# GOAL OF THE EXERCISE:
Please restate the lines from the one containing "Click the sendir" through the one containing "The image size", inclusive, replacing "string" with "text" and leaving everything else the same. Give only those lines.
═══ SUPPLIED ENTRIES
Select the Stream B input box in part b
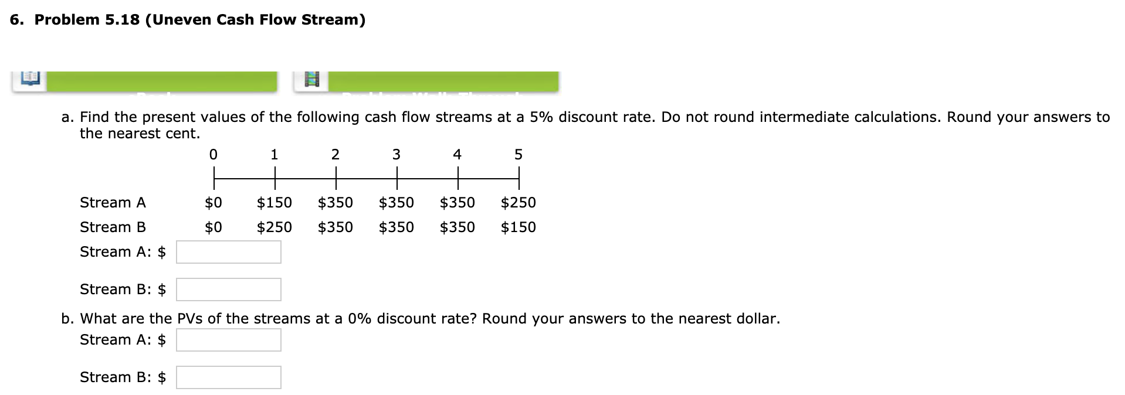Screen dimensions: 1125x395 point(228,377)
══════
═══ SUPPLIED ENTRIES
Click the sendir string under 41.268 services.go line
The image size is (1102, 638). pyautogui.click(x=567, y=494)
══════
═══ SUPPLIED ENTRIES
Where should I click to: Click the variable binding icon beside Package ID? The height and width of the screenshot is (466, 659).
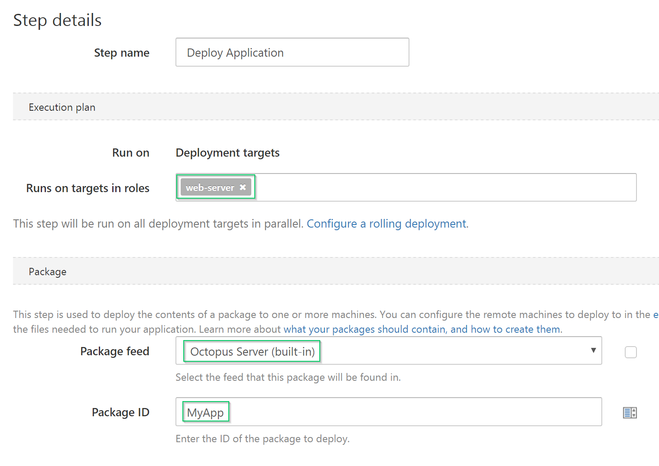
══════
# RESULT FOR THIS EXERCISE:
Click the sendir text under 41.268 services.go line
The image size is (1102, 638). pyautogui.click(x=567, y=494)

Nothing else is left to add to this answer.